🤖 AI Summary
Vision-language models (VLMs) exhibit instruction inconsistency, hallucination, and dynamically infeasible outputs when directly deployed to control aerial manipulators, compromising safety and reliability. Method: We propose the first VLM-based framework for aerial manipulation, decoupling high-level reasoning from low-level control. Our approach integrates structured prompt engineering, natural language chain-of-thought reasoning, and a discrete safety skill library—requiring no model fine-tuning—to generate interpretable, temporally consistent, and hallucination-resistant motion plans. Contribution/Results: To our knowledge, this is the first work to adapt pre-trained VLMs to aerial manipulation.
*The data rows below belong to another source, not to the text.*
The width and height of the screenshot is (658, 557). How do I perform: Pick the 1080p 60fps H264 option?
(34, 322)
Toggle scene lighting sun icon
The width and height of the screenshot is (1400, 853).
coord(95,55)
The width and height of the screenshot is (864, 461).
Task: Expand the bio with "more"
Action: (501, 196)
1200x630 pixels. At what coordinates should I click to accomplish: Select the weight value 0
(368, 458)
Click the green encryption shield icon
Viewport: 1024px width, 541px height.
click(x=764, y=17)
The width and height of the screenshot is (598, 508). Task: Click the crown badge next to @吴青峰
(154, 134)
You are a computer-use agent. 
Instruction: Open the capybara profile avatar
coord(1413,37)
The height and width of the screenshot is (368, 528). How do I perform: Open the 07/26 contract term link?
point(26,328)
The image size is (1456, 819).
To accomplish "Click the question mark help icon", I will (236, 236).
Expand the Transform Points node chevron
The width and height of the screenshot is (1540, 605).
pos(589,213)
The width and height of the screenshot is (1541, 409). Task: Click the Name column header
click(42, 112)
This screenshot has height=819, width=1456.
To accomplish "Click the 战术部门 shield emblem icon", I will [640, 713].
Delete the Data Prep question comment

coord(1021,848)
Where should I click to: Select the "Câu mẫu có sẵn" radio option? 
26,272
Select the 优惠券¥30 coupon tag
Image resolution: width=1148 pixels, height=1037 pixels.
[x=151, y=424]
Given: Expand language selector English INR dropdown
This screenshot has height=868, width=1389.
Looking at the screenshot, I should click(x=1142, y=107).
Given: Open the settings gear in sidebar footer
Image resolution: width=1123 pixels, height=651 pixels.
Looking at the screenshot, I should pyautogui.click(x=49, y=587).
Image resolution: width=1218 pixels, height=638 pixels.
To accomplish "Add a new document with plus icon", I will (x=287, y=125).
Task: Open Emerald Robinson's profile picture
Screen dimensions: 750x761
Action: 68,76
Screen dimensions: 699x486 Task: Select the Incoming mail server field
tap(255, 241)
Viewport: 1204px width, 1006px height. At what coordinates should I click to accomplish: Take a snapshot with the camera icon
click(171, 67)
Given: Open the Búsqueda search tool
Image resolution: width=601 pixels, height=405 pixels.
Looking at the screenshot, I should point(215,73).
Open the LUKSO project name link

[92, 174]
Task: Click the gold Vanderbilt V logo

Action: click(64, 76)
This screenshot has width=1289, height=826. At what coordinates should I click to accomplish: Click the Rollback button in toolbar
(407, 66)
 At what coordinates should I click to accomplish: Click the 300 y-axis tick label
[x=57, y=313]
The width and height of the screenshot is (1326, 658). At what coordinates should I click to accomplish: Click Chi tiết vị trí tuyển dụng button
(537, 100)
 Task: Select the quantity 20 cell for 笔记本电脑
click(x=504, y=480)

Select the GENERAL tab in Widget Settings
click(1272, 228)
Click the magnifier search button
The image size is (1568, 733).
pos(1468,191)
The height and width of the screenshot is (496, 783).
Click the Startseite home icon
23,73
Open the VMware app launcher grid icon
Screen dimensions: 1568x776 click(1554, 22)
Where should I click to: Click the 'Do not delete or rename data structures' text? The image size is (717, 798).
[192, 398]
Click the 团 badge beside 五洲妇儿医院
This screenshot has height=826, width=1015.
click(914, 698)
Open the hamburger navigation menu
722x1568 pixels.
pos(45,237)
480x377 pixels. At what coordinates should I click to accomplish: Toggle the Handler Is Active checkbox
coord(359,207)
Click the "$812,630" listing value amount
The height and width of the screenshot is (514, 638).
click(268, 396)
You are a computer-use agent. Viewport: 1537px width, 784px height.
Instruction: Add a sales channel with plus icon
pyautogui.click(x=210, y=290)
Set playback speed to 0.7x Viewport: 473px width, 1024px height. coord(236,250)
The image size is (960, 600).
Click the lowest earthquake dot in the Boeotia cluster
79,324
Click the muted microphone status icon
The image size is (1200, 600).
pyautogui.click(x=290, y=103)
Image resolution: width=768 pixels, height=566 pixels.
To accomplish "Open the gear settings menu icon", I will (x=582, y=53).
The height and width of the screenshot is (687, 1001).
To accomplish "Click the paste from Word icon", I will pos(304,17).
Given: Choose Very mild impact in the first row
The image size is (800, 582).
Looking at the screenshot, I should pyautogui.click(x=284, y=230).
Evaluated in both simulation and on physical hardware, our framework demonstrates strong generalization across unseen instructions, objects, and environments in multi-step pick-and-place tasks, significantly improving task success rate and operational safety.
📝 Abstract
The rapid progress of vision--language models (VLMs) has sparked growing interest in robotic control, where natural language can express the operation goals while visual feedback links perception to action. However, directly deploying VLM-driven policies on aerial manipulators remains unsafe and unreliable since the generated actions are often inconsistent, hallucination-prone, and dynamically infeasible for flight. In this work, we present AERMANI-VLM, the first framework to adapt pretrained VLMs for aerial manipulation by separating high-level reasoning from low-level control, without any task-specific fine-tuning. Our framework encodes natural language instructions, task context, and safety constraints into a structured prompt that guides the model to generate a step-by-step reasoning trace in natural language. This reasoning output is used to select from a predefined library of discrete, flight-safe skills, ensuring interpretable and temporally consistent execution. By decoupling symbolic reasoning from physical action, AERMANI-VLM mitigates hallucinated commands and prevents unsafe behavior, enabling robust task completion. We validate the framework in both simulation and hardware on diverse multi-step pick-and-place tasks, demonstrating strong generalization to previously unseen commands, objects, and environments.